Form 8-K

UNITED STATES

SECURITIES AND EXCHANGE COMMISSION

Washington, D.C. 20549

FORM 8-K

CURRENT REPORT

Pursuant to Section 13 or 15(d) of the Securities Exchange Act of 1934

Date of Report (Date of earliest event reported): December 12, 2008

FRANKLIN RESOURCES, INC.

(Exact name of registrant as specified in its charter)

 

Delaware   001-09318   13-2670991

(State or other jurisdiction

of incorporation)

  (Commission File Number)   (IRS Employer Identification No.)

One Franklin Parkway, San Mateo, California 94403

(Address of principal executive offices) (Zip code)

Registrant’s telephone number, including area code: (650) 312-2000

Not Applicable

(Former name or former address, if changed since last report.)

Check the appropriate box below if the Form 8-K filing is intended to simultaneously satisfy the filing obligation of the registrant under any of the following provisions (see General Instruction A.2. below):

[ ] Written communications pursuant to Rule 425 under the Securities Act (17 CFR 230.425)

[ ] Soliciting material pursuant to Rule 14a-12 under the Exchange Act (17 CFR 240.14a-12)

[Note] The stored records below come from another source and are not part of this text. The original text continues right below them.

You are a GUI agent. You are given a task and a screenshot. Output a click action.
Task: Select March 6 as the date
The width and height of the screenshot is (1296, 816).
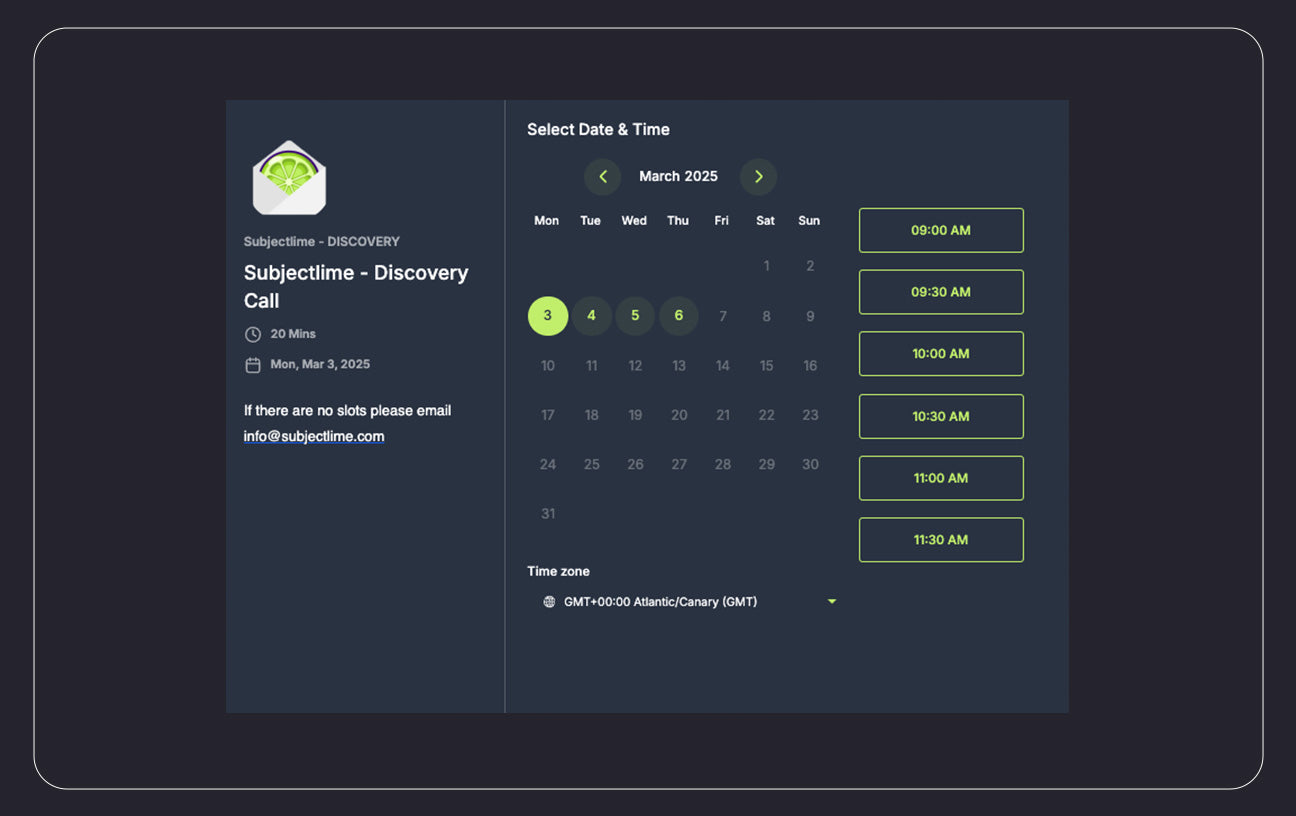(x=678, y=316)
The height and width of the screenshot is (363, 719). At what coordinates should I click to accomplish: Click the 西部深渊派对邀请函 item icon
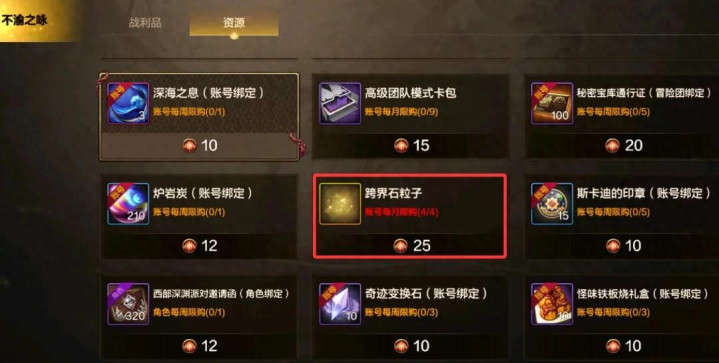tap(128, 304)

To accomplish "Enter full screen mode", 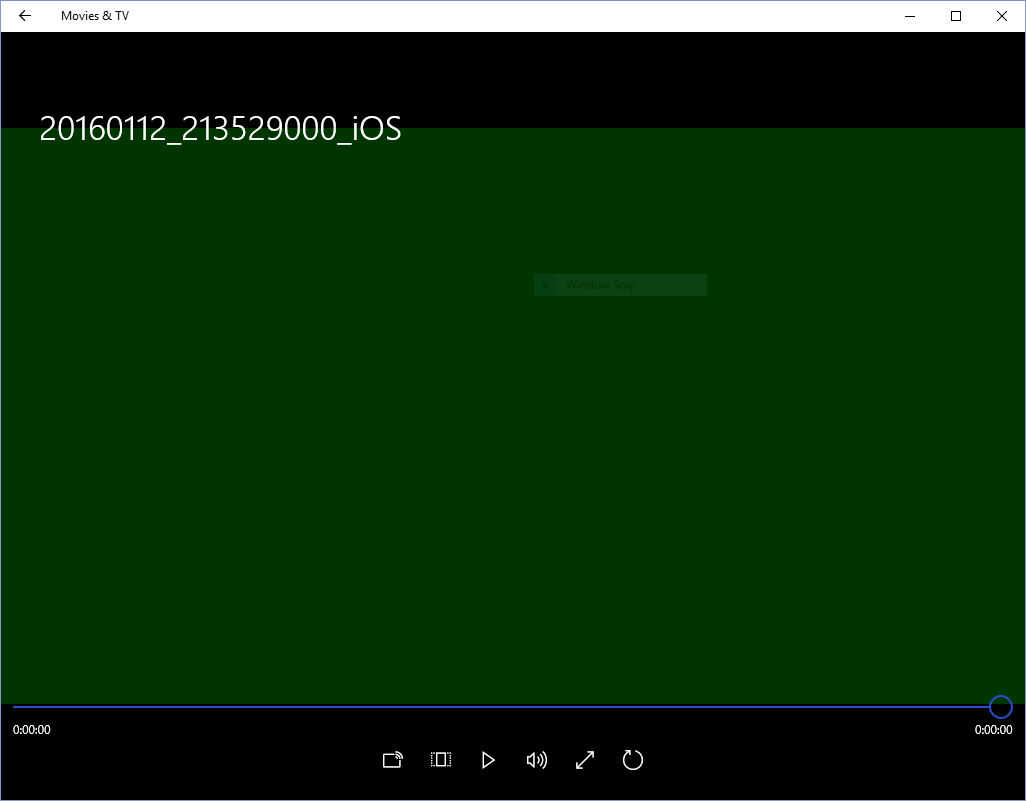I will (585, 760).
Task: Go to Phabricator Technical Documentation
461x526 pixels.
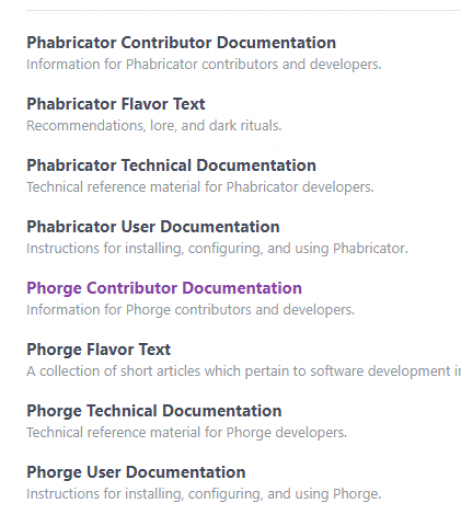Action: 171,165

[ ] Pre-commencement communications pursuant to Rule 14d-2(b) under the Exchange Act (17 CFR 240.14d-2(b))

[ ] Pre-commencement communications pursuant to Rule 13e-4(c) under the Exchange Act (17 CFR 240.13e-4(c))


Item 5.03. Amendments to Articles of Incorporation or Bylaws; Change in Fiscal Year

 

  (a) By-Law Amendments

On December 12, 2008, the Board of Directors (the “Board’) of Franklin Resources, Inc. (the “Company”) approved an amendment to, and restatement of, the Company’s amended and restated by-laws, effective from and after the Company’s 2009 annual meeting of stockholders to be held on March 11, 2009 (the “Annual Meeting”).

The amendment, which changes Section 3.1 of the by-laws, will decrease the authorized number of directors on the Board from 13 to 12. The amendment is being made because a current director, Mr. Louis E. Woodworth, will not be serving as a director from and after the Annual Meeting on account of his ineligibility to be recommended for nomination as a director for a term commencing after his 75th birthday, in accordance with the Company’s Corporate Governance Guidelines.

The foregoing description of the amendment to the Company’s amended and restated by-laws is qualified in its entirety by the full text of the amended and restated by-laws (as adopted on December 12, 2008, and effective on March 11, 2009), which is filed as Exhibit 3.1 hereto and incorporated herein by reference.

Item 9.01 Financial Statements and Exhibits.

 

  (d) Exhibits

 

Exhibit No.    Description
3.1    Amended and Restated By-Laws of Franklin Resources, Inc. (as adopted December 12, 2008, and effective on March 11, 2009).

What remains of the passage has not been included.